HOLLYWOOD AND HYPOCRISY


       It’s a brilliant moment for this sharp bit of work from the American Michael McKeever to land at the Elephant with a bracing thump.   We’ve got Trump at his UK banquet,  crowds flocking down Whitehall to condemn him , rows on every side about free speech, morality and identity.  Not to mention the devout religiosity of the late Charlie Kirk’s arguments , and the President’s recent purging of the Kennedy Centre for arts for hosting drag queens.  Freedom, coercion, rebellious queerness and power: it’s all here , under a mischievously battered HOLLYWOODLAND proscenium,  as if the West was in a twisted way echoing the 1934-1968’s moment when  the Hays Code restricted the film industry’s “moral standards’.  The moment  certainly gave the 90-minute show – set in 1950 – extra bite.

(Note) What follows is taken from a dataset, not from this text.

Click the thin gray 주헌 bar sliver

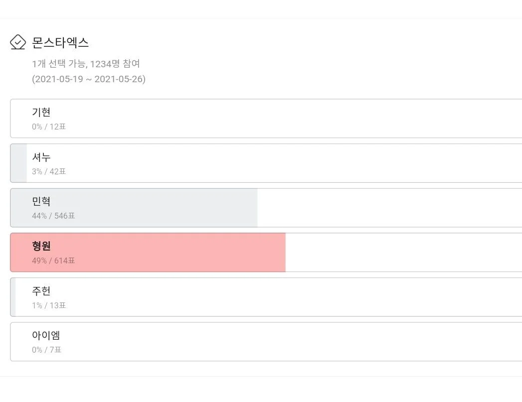tap(13, 297)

     It’s a drinks party in the coolly chic home of Billy Haines, once a major 1920’s star and now – after refusing to give up his gay lover and have a “lavender marriage” – working as a smart interior designer.  His friend Tallulah Bankhead is there,  lounging, smoking, drinking and reminiscing outrageously about her liaisons and the free old days when you could swing from a chandelier with no underwear and get applauded for it.  She is longing to get the part of Amanda in The Glass Menagerie, if Warner Bros will agree. 

       Henry Willson, a sharp agent,  turns up with a young protegé he has rechristened for stardom as Chad Manford, (Willson is a real character, like the others, Chad an invention).  He rather maliciously lets drop the news that the role has gone to Gertrude Lawrence.  Explosion from Tallulah ,  about how the more respectable Lawrence should get back to Noel Coward roles where she belongs.  She’s still not over losing Scarlett in Gone with the Wind and reckons Vivien Leigh got that by sexual favours.  Not that Tallulah would use an expression as prim as that. 

       Tracie Bennett is wonderful in the part: appearing first in elegant profile,  sometimes pausing the action to comment on what’s going on, addressing us through the fourth wall with teasing aplomb.  At first I thought her slinking, posing, head-tossing diva sinuosity might be overdone,  but after a few moments saw that Bennett was utterly into the reality of a woman who had flourished that way,   set herself in the role , enjoyed it and used it for devastating humour at the expense of hypocritical Hollywood.  Later, in the extreme crisis of the show,  she gives us a Tallulah more than able to be still, concentrated, tensely watchful as a cat .  It’s masterful.

       But the story is about the men, and the prim cruelties of Hays-Code Hollywood. Nick Blakeley is the chilly,  coercive agent Henry,  in a moment alone with Billy solicits a favour:  young Chad has a housemate, an artist who is probably a gay partner:  could Henry remove the danger by giving the housemate a studio design job?  Chad, naively,  hears of this and says no, they were in the army together, supported each other, and the deal was that once his acting career took off,  his partner would be a fulltime painter .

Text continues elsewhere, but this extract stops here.